Microchipping has helped increase the number of lost pets reunited with their owners and I welcome the move by many local authorities to include a requirement in street cleaning contracts to scan pets found injured on the road for a microchip. All local authorities should already be in possession of handheld microchip scanners as they are required to enforce dog microchipping controls. In addition, Rule 286 of The Highway Code advises drivers to report any accident involving an animal to the police, which I hope would lead to their owners being made aware of the incident.
In its response to a petition on this issue, the Government noted this guidance but also said that it was considering proposals for the compulsory scanning of pets. The Government has now introduced new guidance, working closely with the Royal College of Veterinary Surgeons, which requires vets to scan the microchips of healthy dogs to help ensure they are not put down unnecessarily. The British Veterinary Association (BVA) has also undertaken to remind veterinary practices to scan dogs in line with best practice, and to help owners understand how important it is to keep their pet microchipping records up to date.
I am also pleased that the Government is committed to improving the welfare of cats and is delivering on the manifesto commitment to introduce compulsory microchipping of cats. In 2019, Defra published a call for evidence on compulsory microchipping for cats, which attracted over 3,000 responses. 99% of respondents expressed support for the measure.
UPDATE - MARCH 2023: The Government has announced the new rules that mean cats must be implanted with a microchip before they reach the age of 20 weeks and their contact details stored and kept up to date in a pet microchipping database. All owners must have their cat microchipped by 10 June 2024 and owners found not to have microchipped their cat will have 21 days to have one implanted, or may face a fine of up to £500.
I would encourage all cat owners to make the sensible choice to microchip their felines, ensuring relevant records are kept up to date.
CCTV in Slaughter Houses
Last year it was announced that CCTV recording will become mandatory in all slaughterhouses in England, a move I fully support. The new legislation came into force in 2018, delivering on the Government’s manifesto commitment for cameras in every abattoir in England in all areas where live animals are present.
All slaughterhouses have been required to comply in full since 5th November 2018.

◆ ◆ ◆ ◆

■ **Stated goal 1**: Please change "Clubs" to "Members" in the rows, starting at the first row and stopping after the row that contains "point(373,24)". Leave everything else unchanged.

◆ ◆ ◆ ◆

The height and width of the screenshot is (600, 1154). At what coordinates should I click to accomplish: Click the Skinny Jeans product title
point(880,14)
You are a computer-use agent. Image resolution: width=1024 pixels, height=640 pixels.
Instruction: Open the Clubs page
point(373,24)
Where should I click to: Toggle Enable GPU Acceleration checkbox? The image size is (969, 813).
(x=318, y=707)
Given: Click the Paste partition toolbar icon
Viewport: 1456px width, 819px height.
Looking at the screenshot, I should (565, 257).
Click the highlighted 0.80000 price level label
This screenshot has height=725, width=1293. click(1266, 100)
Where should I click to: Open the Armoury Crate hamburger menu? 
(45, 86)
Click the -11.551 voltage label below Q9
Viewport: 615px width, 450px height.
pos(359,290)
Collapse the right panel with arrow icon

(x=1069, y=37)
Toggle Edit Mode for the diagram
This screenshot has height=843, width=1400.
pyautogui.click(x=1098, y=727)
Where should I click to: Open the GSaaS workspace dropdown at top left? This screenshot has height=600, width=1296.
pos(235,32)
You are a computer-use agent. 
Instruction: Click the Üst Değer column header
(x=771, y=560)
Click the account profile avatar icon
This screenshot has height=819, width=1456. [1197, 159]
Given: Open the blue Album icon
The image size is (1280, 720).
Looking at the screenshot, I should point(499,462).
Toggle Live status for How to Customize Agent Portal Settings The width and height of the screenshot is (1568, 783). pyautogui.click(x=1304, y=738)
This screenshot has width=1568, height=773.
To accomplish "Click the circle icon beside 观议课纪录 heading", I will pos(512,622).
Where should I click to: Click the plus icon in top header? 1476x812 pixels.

◆ ◆ ◆ ◆

■ **Stated goal 2**: Continue the passage on pet microchipping and slaughterhouse CCTV from its last sentence.

■ **Exercise response 1**:
The height and width of the screenshot is (600, 1154). At what coordinates should I click to accomplish: Click the Skinny Jeans product title
point(880,14)
You are a computer-use agent. Image resolution: width=1024 pixels, height=640 pixels.
Instruction: Open the Members page
point(373,24)

■ **Exercise response 2**:
Ban on third party kitten and puppy sales - Lucy's Law
I am pleased that the Government are supporting a ban on third party puppy and kitten sales in England in order to drive up animal welfare standards. The Department for Environment, Food and Rural Affairs completed an extensive consultation on an outright ban following a commitment by the Prime Minister in December 2017 to crack down on cruel puppy farms and their conditions.
Following this, the Government introduced legislation to tackle the low-welfare, high volume supply of puppies and kittens, by banning their commercial third-party sale in England.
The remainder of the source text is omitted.